* **SOURCE DOCUMENT**
# # # # #

# Hi everyone



## Murp (Apr 11, 2009)

Hi everybody  

for the last few weeks ive been thinkin of getting a mantid  

and recently i decided that i would (instead of the rhino beetle) :lol: 

i now need to know everything that i need to know about mantid keeping :blink: 

i am going to get a giant rainforest mantid  

B)


----------



## PhilinYuma (Apr 11, 2009)

IAmWhoIAm said:


> Hi everybody  for the last few weeks ive been thinkin of getting a mantid
> 
> and recently i decided that i would (instead of the rhino beetle) :lol:
> 
> ...


Welcome from Arizona! As a matter of interest, are you from the US, or are you getting it from Deanna?


----------



## Emile.Wilson (Apr 11, 2009)

welcome from canada


----------



## Murp (Apr 12, 2009)

PhilinYuma said:


> Welcome from Arizona! As a matter of interest, are you from the US, or are you getting it from Deanna?


i live closer to the south pole than America  

i cannot give any personnel details :blink: 

but i do generally live in a colder area  

and i will be getting Hierodula majuscula (Giant Rainforest Mantis)


----------



## Murp (Apr 12, 2009)

I like smileys  

 :lol:


----------



## superfreak (Apr 12, 2009)

I dont think he was asking for your address....

You obviously live in Australia, as otherwise you would only be able to aquire this species illegally. Or perhaps thats why you dont want people to know what country you live in.... &lt;_&lt;


----------



## revmdn (Apr 12, 2009)

Welcome.


----------



## Rick (Apr 12, 2009)

Welcome


----------



## [email protected] (Apr 12, 2009)

Welcome to the forum, i dont have much experience but if you use the search button odds are you will find something.


----------



## Totoro83 (Apr 12, 2009)

Welcome :lol:


----------



## lectricblueyes (Apr 12, 2009)

Hello 007 Mantis, top secret Mantid Agent man. Shhhh..

I'm from Chicago!


----------



## ismart (Apr 13, 2009)

Welcome to the forum, from the Bronx!


----------



## hibiscusmile (Apr 13, 2009)

Howdy u all! Welcome to the forum from OHIO


----------

# # # # #

* **SOURCE DATA**

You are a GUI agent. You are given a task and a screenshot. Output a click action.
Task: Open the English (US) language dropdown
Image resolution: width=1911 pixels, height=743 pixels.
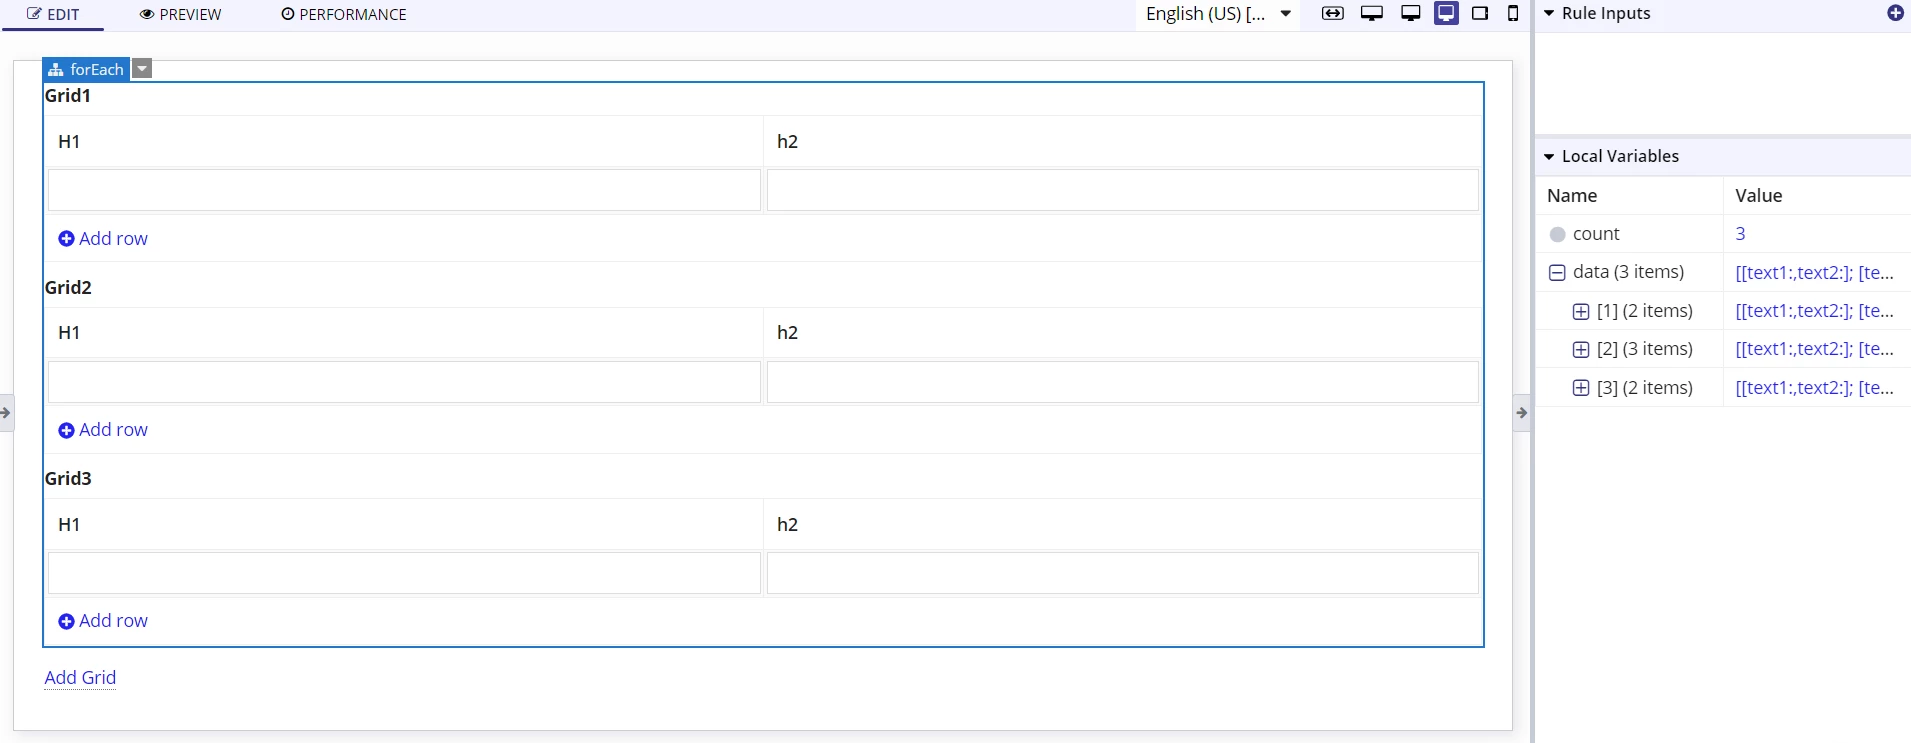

# # # # #

* **WHAT IS BEING ASKED**
In the forum thread, which mantis species does Murp say they will be getting?

* **SOLVED EXERCISE**
Hierodula majuscula, the Giant Rainforest Mantis.